Belfast City & District Water Commissioners, 3% redeemable stock, 1895.
The Mourne Wall, Slievenaglogh, 2010.

The Belfast City and District Water Commissioners was a public body in northern Ireland, established by the Belfast Water Act 1840, to improve the supply of water to the expanding city of Belfast. By 1852, the city was suffering a shortfall in supply of almost one million gallons per day.[1][2]

The commissioners were responsible from 1914 for the construction of the Mourne Wall which Northern Ireland Water began to restore in 2017.[3]

Before the Second World War the commissioners purchased a building that is still known as the Water Office.[4][5][6]
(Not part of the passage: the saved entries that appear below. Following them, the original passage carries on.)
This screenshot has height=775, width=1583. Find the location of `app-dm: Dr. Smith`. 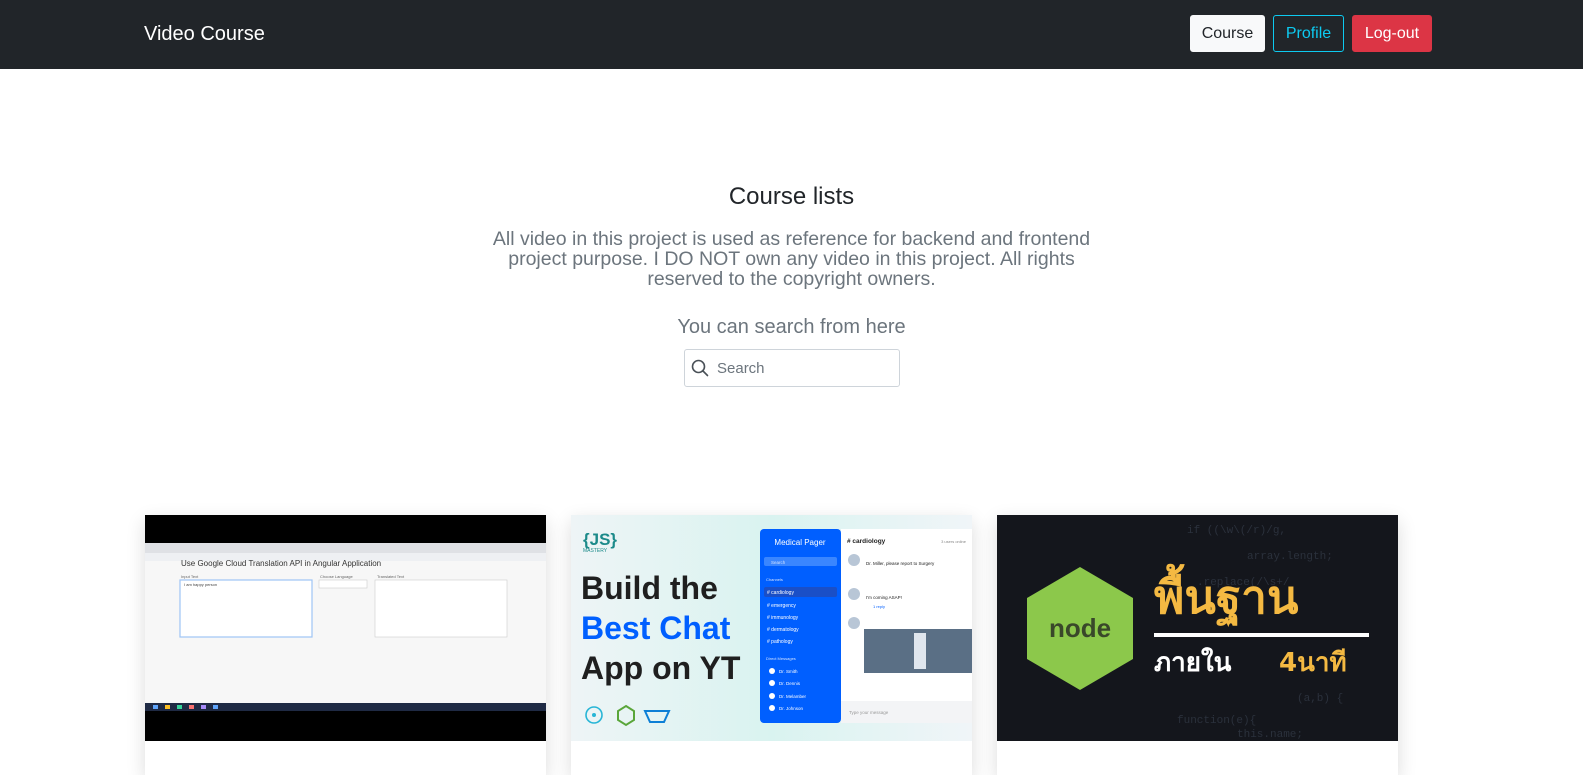

app-dm: Dr. Smith is located at coordinates (788, 672).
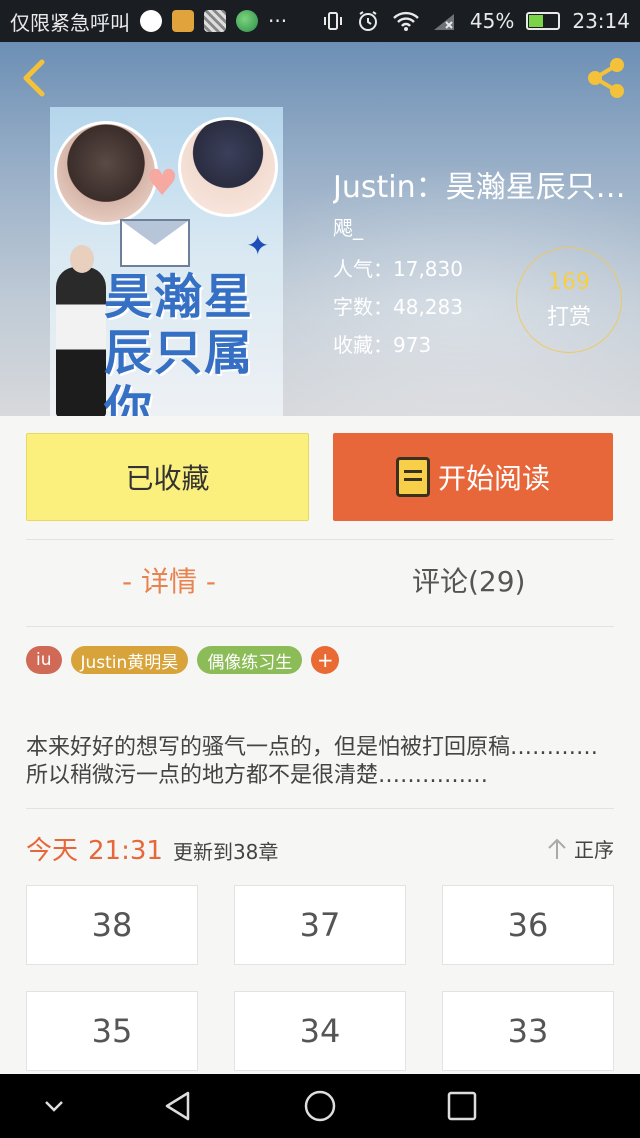  What do you see at coordinates (52, 851) in the screenshot?
I see `update-day: 今天` at bounding box center [52, 851].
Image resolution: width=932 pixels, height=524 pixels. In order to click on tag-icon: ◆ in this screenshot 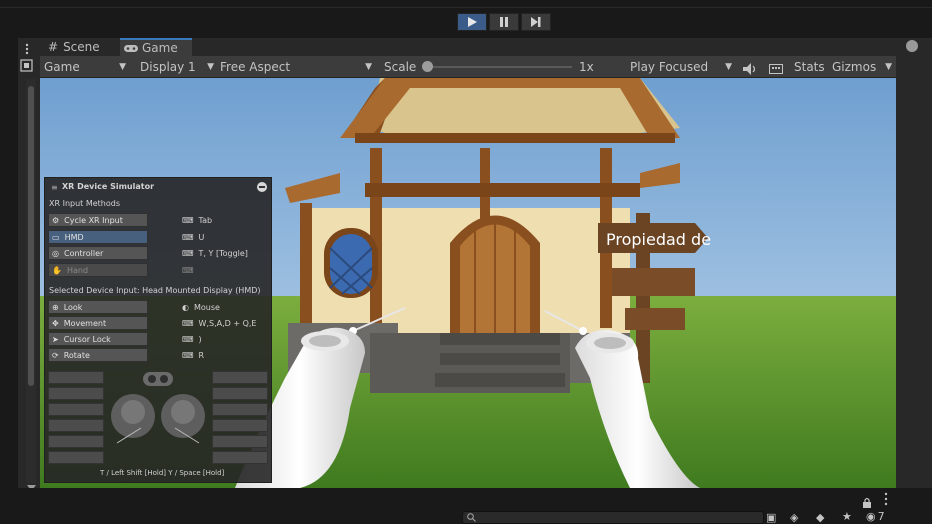, I will do `click(820, 518)`.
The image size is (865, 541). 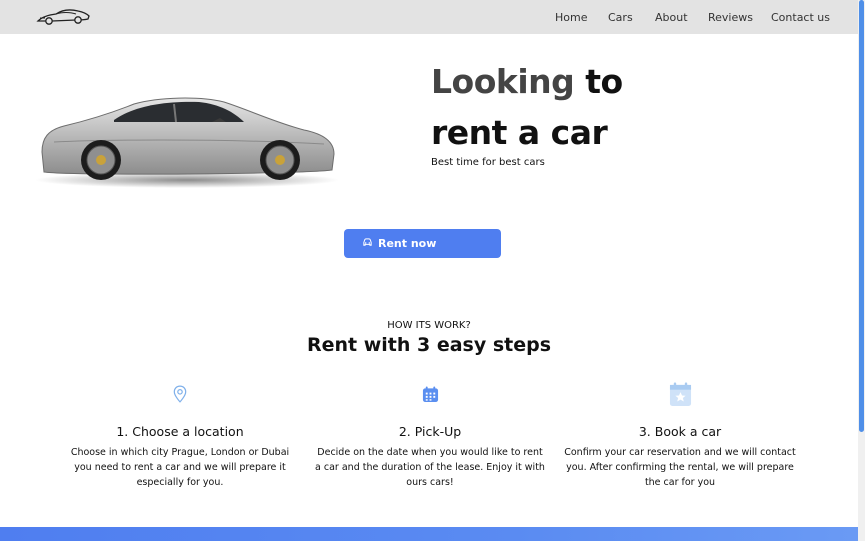 I want to click on nav-reviews-link: Reviews, so click(x=730, y=18).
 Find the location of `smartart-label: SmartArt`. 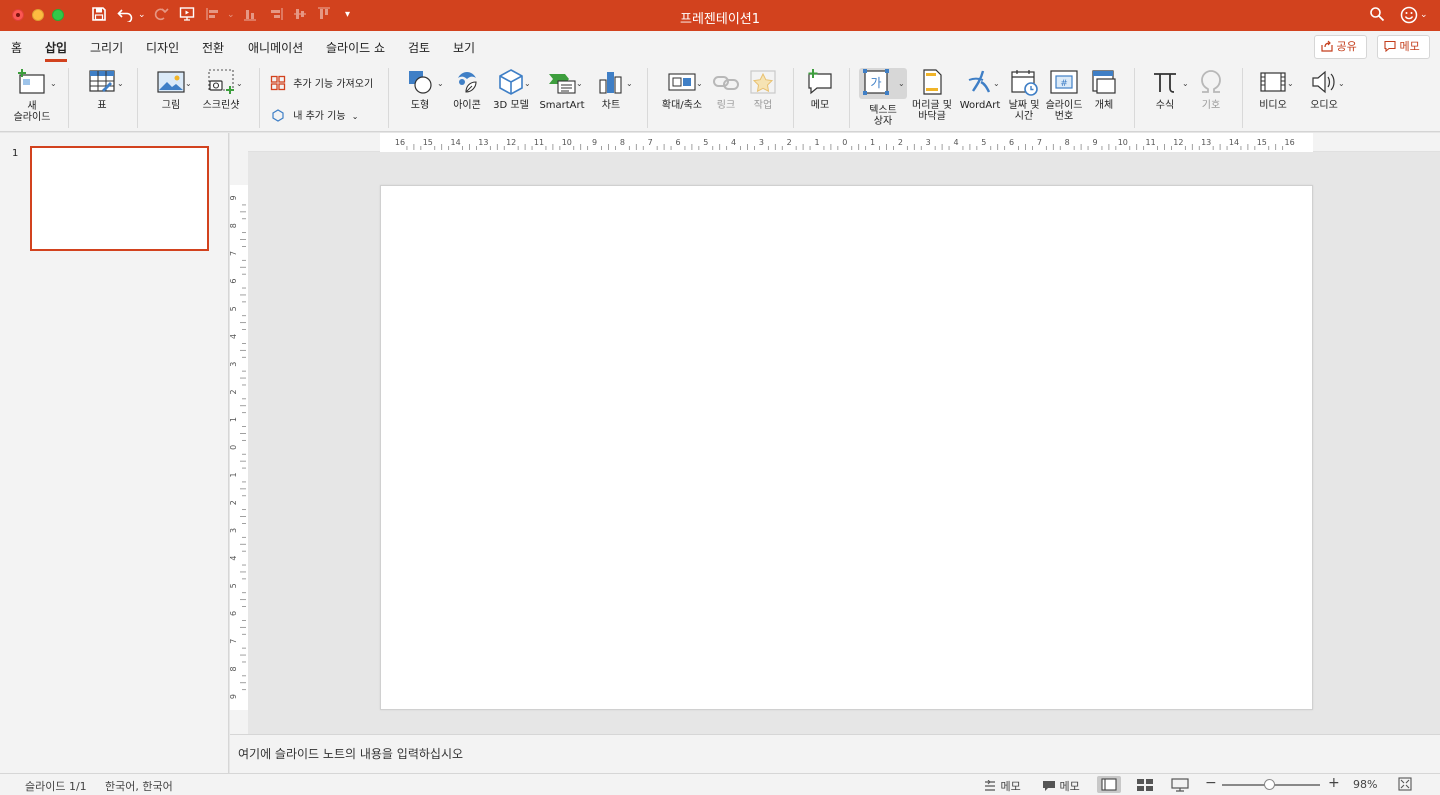

smartart-label: SmartArt is located at coordinates (562, 106).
In the later twentieth century, responsibility for providing water services was transferred to central government in Northern Ireland and, eventually, to Northern Ireland Water.

References

  1. Short History of Belfast’s Mourne Water Supply. William R Darby, EARC, 2 November 2010. Retrieved 29 January 2018.
  2. Luke Livingstone Macassey (1843 - 1908). Patrick Devlin, Dictionary of Ulster Biography. Retrieved 29 January 2018.
  3. 113 years on, work begins to repair the wonder wall of the Mournes. Allan Preston, Belfast Telegraph, 20 May 2017. Retrieved 29 January 2018.
  4. The Water Office. Culture Northern Ireland. Retrieved 29 January 2018.
  5. HB26/50/015. Department for Communities. Retrieved 29 January 2018.
  6. Richardson & Owden's Warehouse. Victorian Web, 13 September 2006. Retrieved 29 January 2018.